JAKARTA (Arrahmah.com) – Terdakwa kasus terorisme Aceh, Ustadz Abdullah Sunata dalam eksepsinya menilai dakwaan terhadap dirinya dibuat Jaksa Penuntut Umum (JPU) secara sembrono, terkesan kabur, tidak jelas, tidak cermat dan tidak lengkap (obscuur libel).
Sidang lanjutan Ustadz Abdullah Sunata, terdakwa yang diduga terlibat kasus terorisme di Aceh kembali digelar, Rabu (5/1/2011), dengan agenda pembacaan Eksepsi (nota keberatan) terhadap Surat Dakwaan Jaksa Penuntut Umum (JPU) dalam persidangan sebelumnya (14/12/2010).
Dalam eksepsinya, tim kuasa hukum Ustadz Abdullah Sunata dari Tim Pengacara Muslim (TPM), membeberkan tatacara pemeriksaan (penyidikan) yang tidak memenuhi persyaratan yang ditentukan oleh undang-undang. Dimulai dari tingkat kepolisian, saat terdakwa masih berstatus tersangka atas dugaan telah melakukan tindak pidana terorisme, di mana terdakwa tidak mendapat hak-hak hukum sebagaimana mestinya.
“Bukan karena tidak didampingi penasihat hukum, akan tetapi tidak diberikan hak-haknya oleh penyidik untuk menentukan dan menunjuk penasihat hukum sendiri. Lalu memaksakan Asludin Hatjani cs yang merupakan bentukan oknum-oknum polri untuk menjadi kuasa hukumnya. Bahkan Asludin mengaku-ngaku sebagai Tim Pengacara Muslim, “ ungkap TPM.
Atas pencatutan Asludin Hatjani yang mengatasnamakan TPM, Dewan Pembina Yayasan Lembaga Bantuan Hukum Pengacara Muslim Indonesia telah membantah dengan tegas terkait kedudukan Asludin sebagai anggota yayasan. “Kami sudah melaporkan hal ini kepada Ketua Komnas HAM Ifdhal Kasim untuk membentuk tim atas dugaan skandal penunjukan penasihat hukum yang dipaksakan,” jelas TPM.

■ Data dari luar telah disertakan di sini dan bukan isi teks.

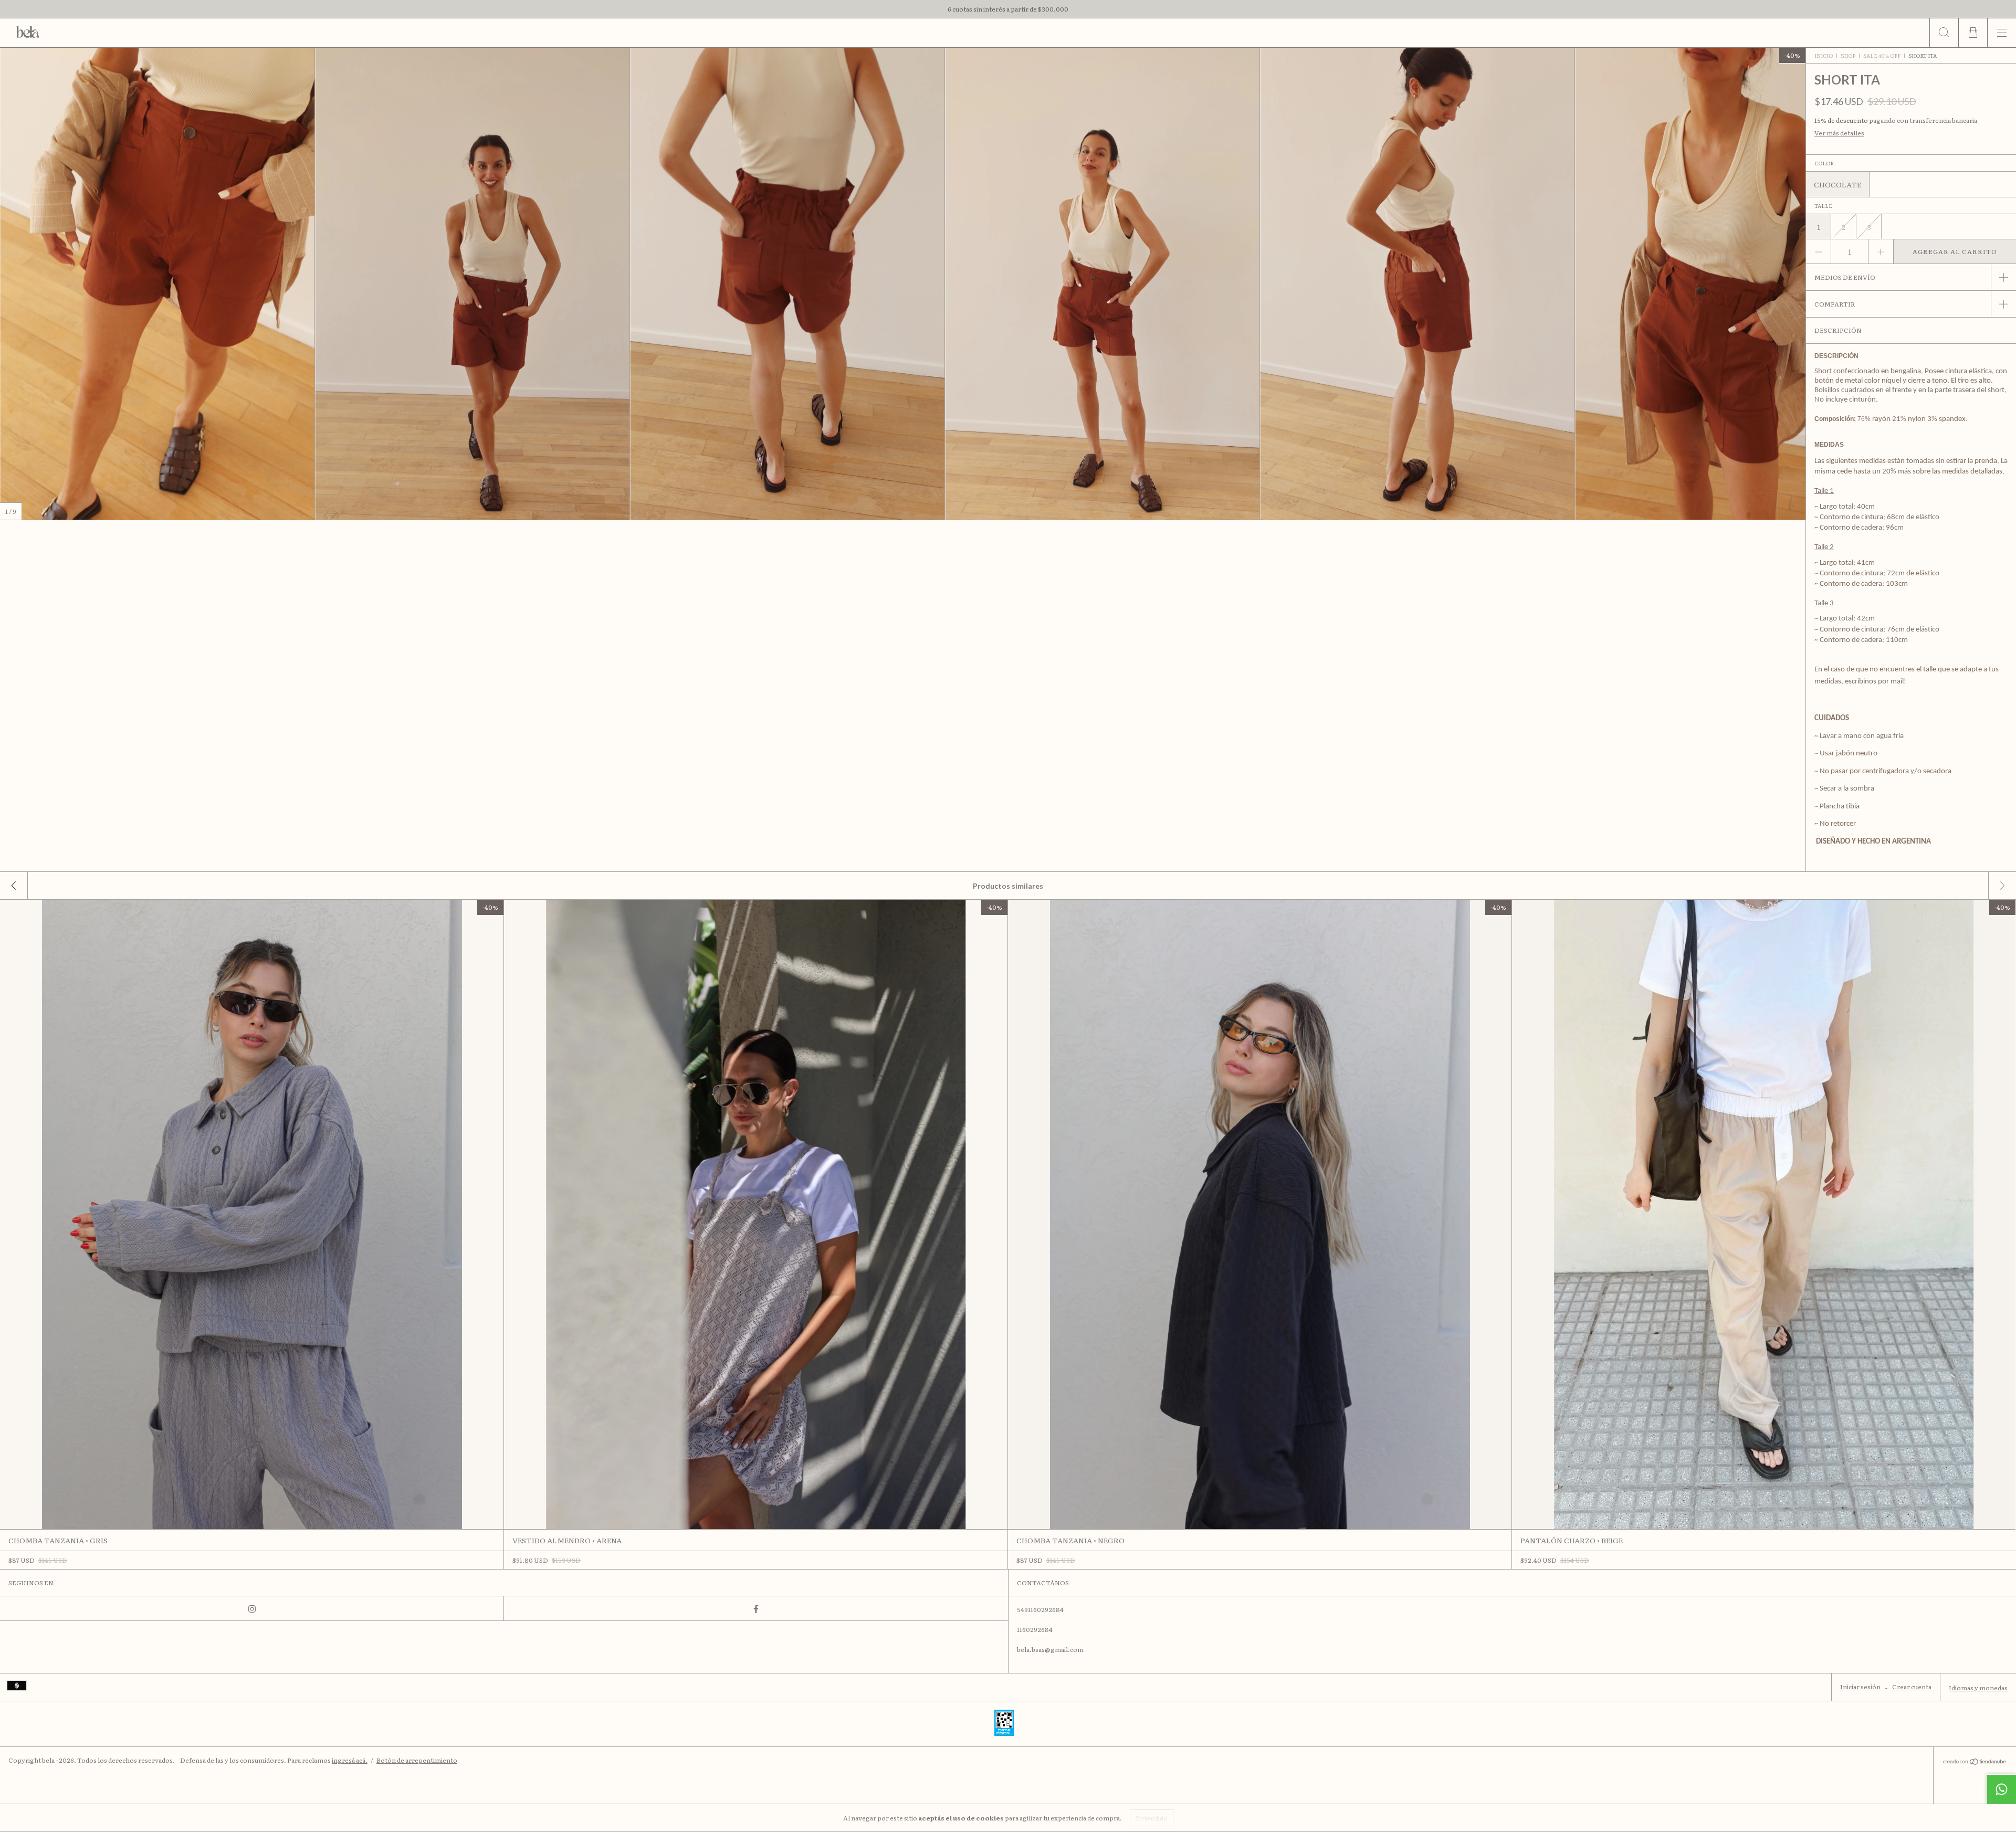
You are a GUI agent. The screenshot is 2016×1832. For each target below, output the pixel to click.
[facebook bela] (756, 1608)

Pemaksaan penunjukan penasihat hukum, menurut TPM, jelas-jelas telah melanggar ketentuan Pasal 54, 55, 56 ayat (1) KUHAP tentang hak menentukan penasihat hukum sendiri. Karena itu, upaya penghalangan atas hak-hak terdakwa (Abdullah Sunata) terdahulu selama pemeriksaan di tingkat penyidikan untuk menunjuk penasihat hukumnya sendiri. “Tindakan penghalangan itu jelas melanggar hukum
Setelah diperjuangkan, kuasa hukum terdakwa kemudian diambil alih oleh TPM dengan segala resikonya, seperti perlakuan diskriminatif selama berada di tahanan, dipersulit untuk mendapatkan kunjungan keluarga hingga kemungkinan untuk dipindahkan tahanan ke sel yang jauh lebih buruk.
Surat Dakwaan Kabur
Seperti diketahui, yang menjadi dasar dan pokok dakwaan JPU terhadap Abdullah Sunata, lelaki kelahiran 4 Oktober 1978 ini, adalah penggunaan senjata api yang berasal dari terdakwa atas pelatihan asykari/militer di Hutan Perbukitan Desa Jalin Kecamatan Jantho, Kabupaten Aceh Besar.
Masih menurut dakwaan JPU, pada akhir bulan Januari 2009, pelatihan militer di Hutan Perbukitan Desa Jalin Kecamatan Jantho Kabupaten Aceh Besar dimulai dengan peserta lebih kurang 40 orang. Peserta pelatihan militer tersebut dibagi dalam beberapa regu dengan perlengkapan berupa senjata api laras panjang dan pendek beserta amunisi/peluru.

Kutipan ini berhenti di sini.